Y cuando estas niñas llegan al servicio de salud, a menudo en etapas gestacionales muy avanzadas por el mismo desconocimiento, las estigmatizan y les niegan el servicio.

«Cuando hablamos de abortos negados a niñas que fueron víctimas de violencia sexual operan estereotipos que están en el piso de la violencia basada en género, que son la cosificación de las mujeres y las niñas. Este pensamiento de que podemos ser consumidas, agredidas», sostiene Sánchez, de Planned Parenthood Global.

Además, enfatiza, detrás de la objeción de conciencia opera una creencia de que la maternidad «puede ser el cielo a pesar de que hayas quedado embarazada viviendo el infierno de la violencia sexual».

La decisión de la Corte, importante para la región

Debido a esta realidad, las voceras de ambas organizaciones reiteran la importancia de que la Corte Constitucional elimine el delito de aborto del Código Penal colombiano. Una decisión que puede marcar otro hito en América Latina.

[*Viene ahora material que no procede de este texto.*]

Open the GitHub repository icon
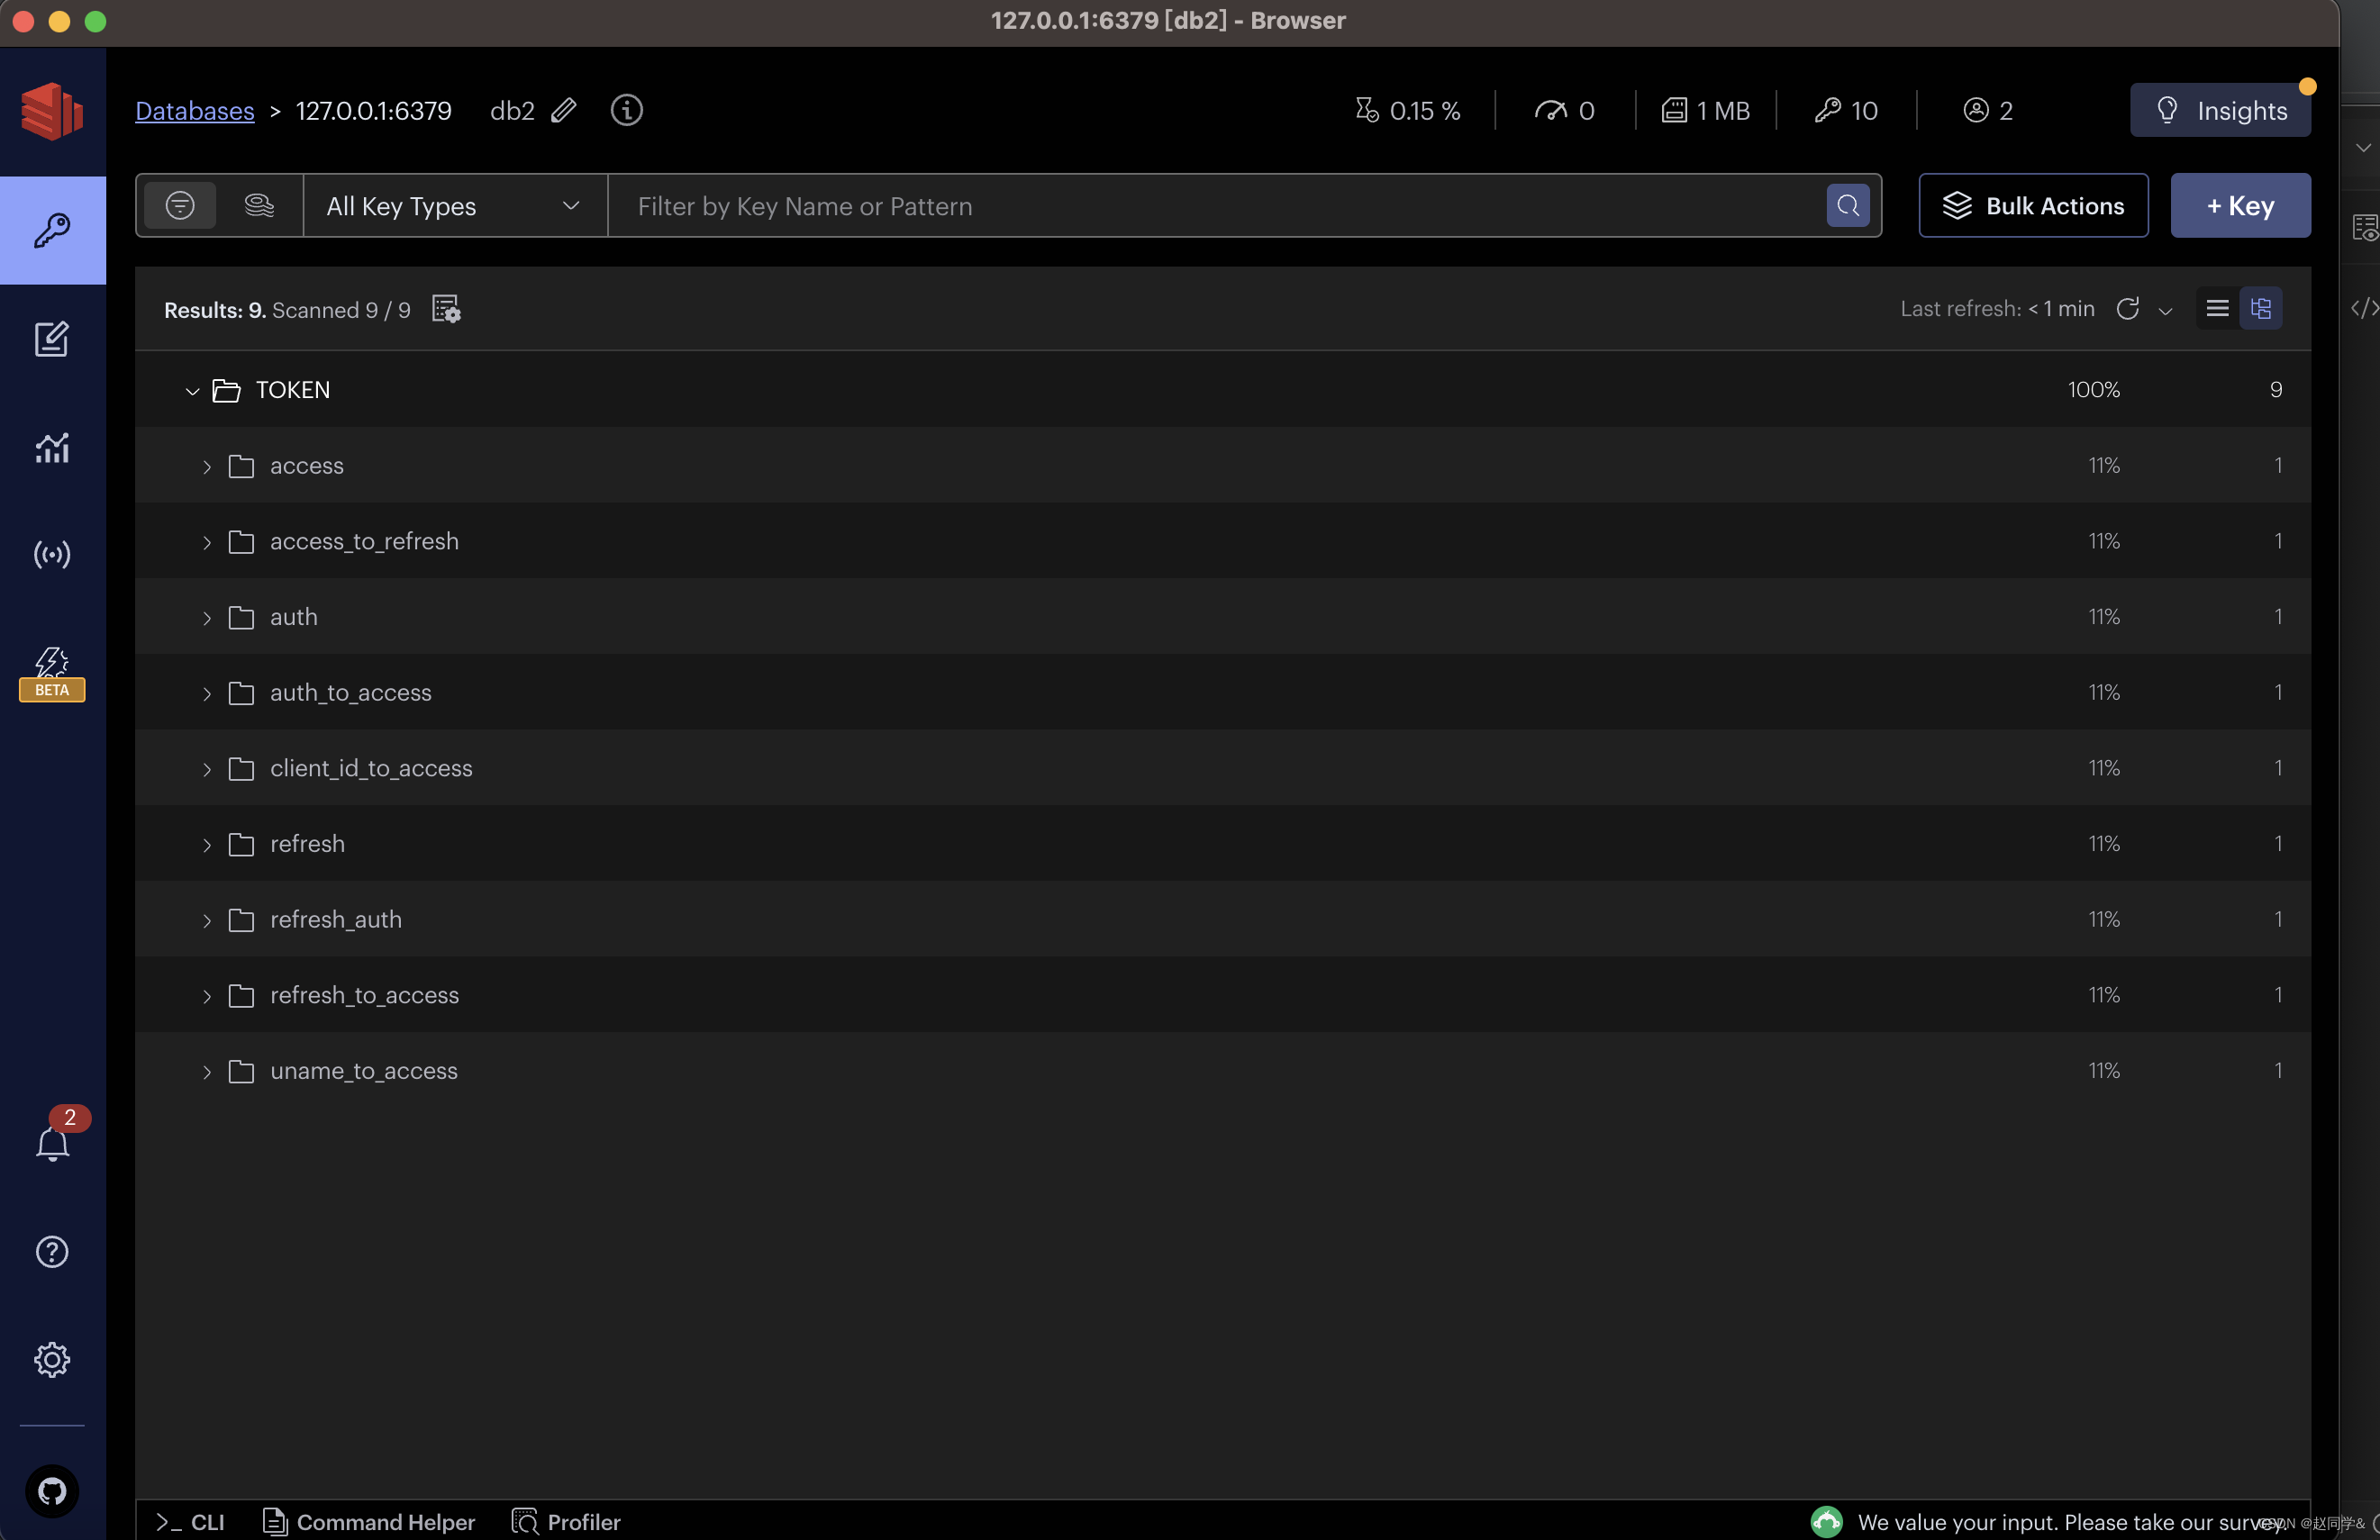The width and height of the screenshot is (2380, 1540). click(x=52, y=1490)
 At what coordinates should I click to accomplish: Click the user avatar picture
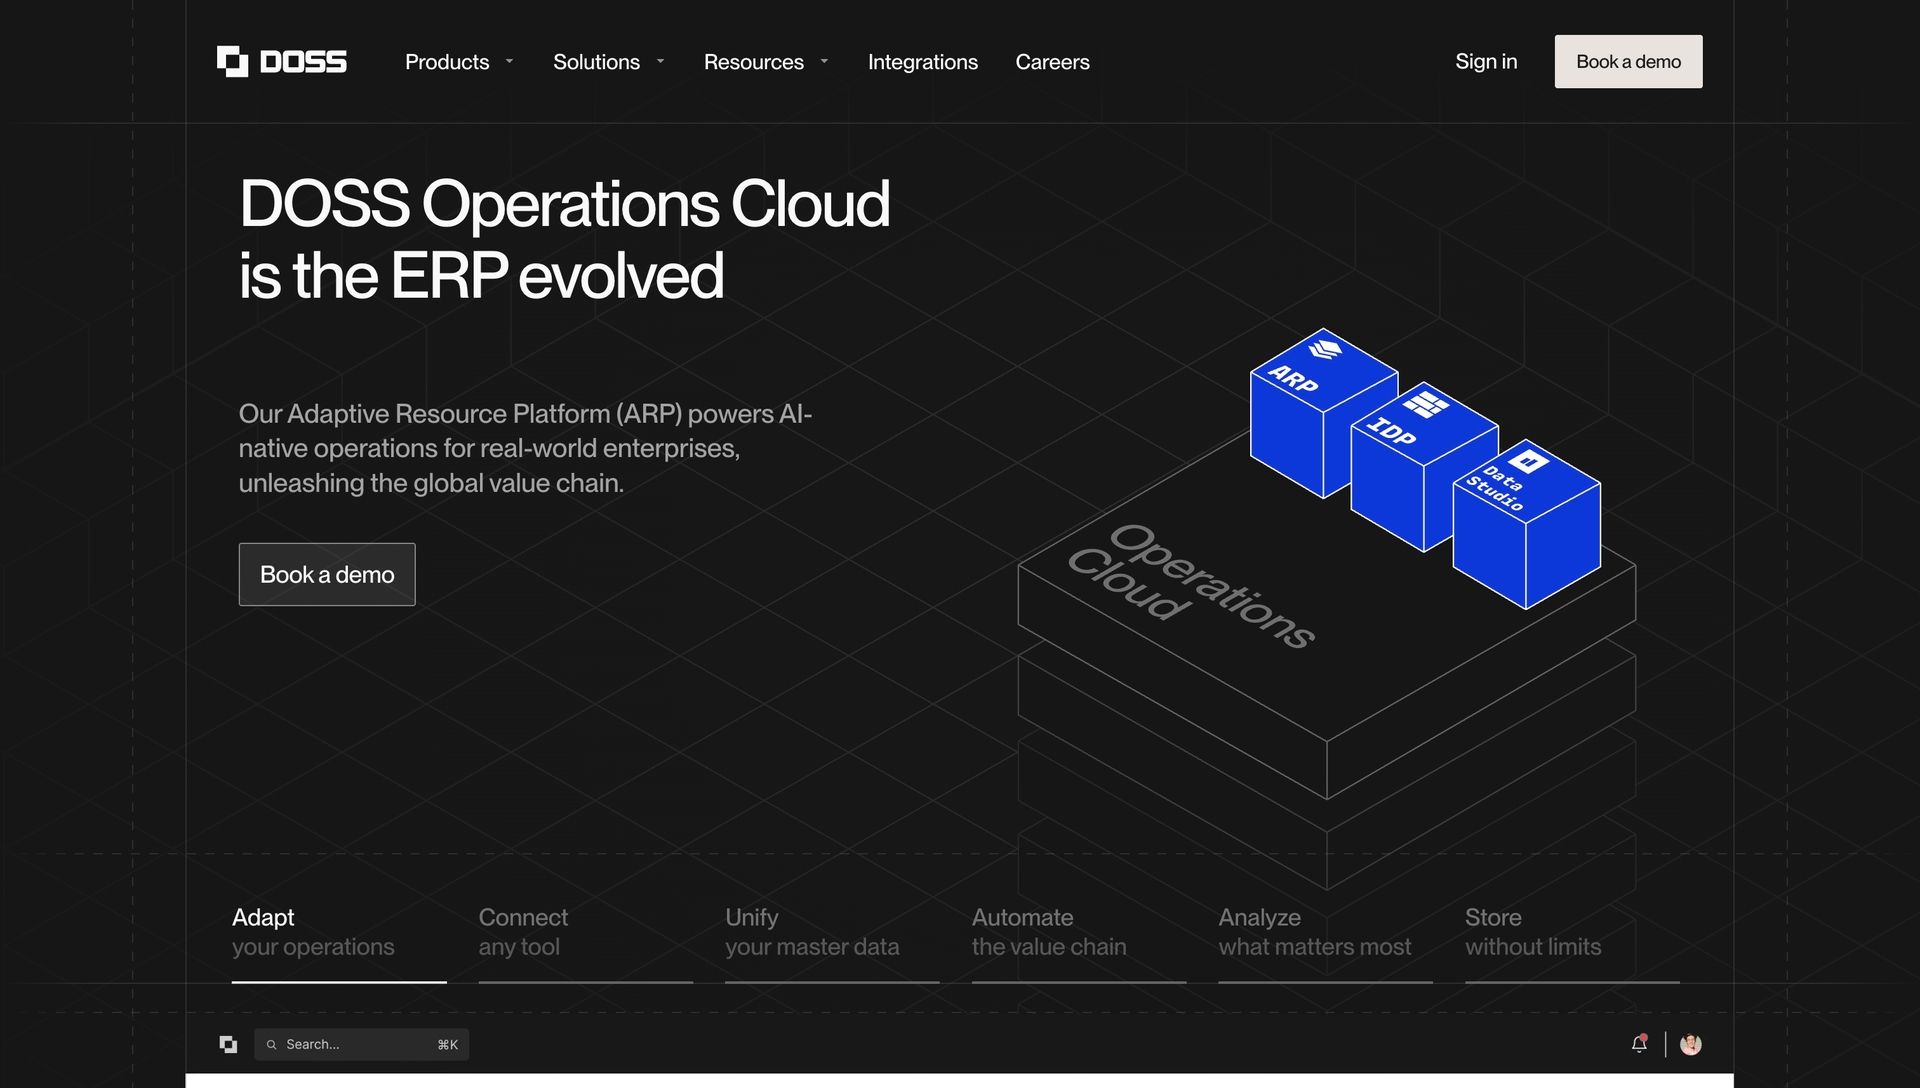coord(1691,1044)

«Una victoria en Colombia sería un gran logro también para seguir avanzando en la región, en esos otros países con normativas mucho más restrictivas, no tan progresistas como la de Colombia. Esto podría sumarse a esta gran ola de cambios que permitiría que los derechos de las mujeres y las niñas a decidir sobre sus propios cuerpos sigan avanzando en la región», menciona Marianny Sánchez.

América Latina y el Caribe registra la segunda tasa más alta de embarazos adolescentes del mundo. Además, se estima que casi el 18% de los nacimientos en la región corresponden a madres menores de 20 años de edad. Cada año, alrededor de un millón y medio de adolescentes de entre 15 y 19 años dan a luz, según datos de UNFPA.

Ya en el interior del país, uno de los principales cambios sería que las niñas, las mujeres y las adolescentes sientan que pueden acudir al sistema de salud sin miedo a ser criminalizadas. Y que el acceso al aborto sea regulado por medio de políticas claras, «con calidad en el servicio de salud y con calidez», asegura Catalina Martínez.

Pero, además, señala como importante que las mujeres y niñas de zonas rurales o en situación de movilidad puedan acceder a estos servicios de salud sexual y reproductiva en igualdad de condiciones.

«La deuda histórica de Colombia, y por eso también la demanda de Causa Justa tiene una connotación muy fuerte sobre discriminación contra las mujeres que viven en zonas rurales o las mujeres migrantes, es garantizar que toda la población pueda acceder a los derechos independiente de donde viva. Creo que es una deuda histórica que tienen la mayoría de los países latinoamericanos», zanja Martínez.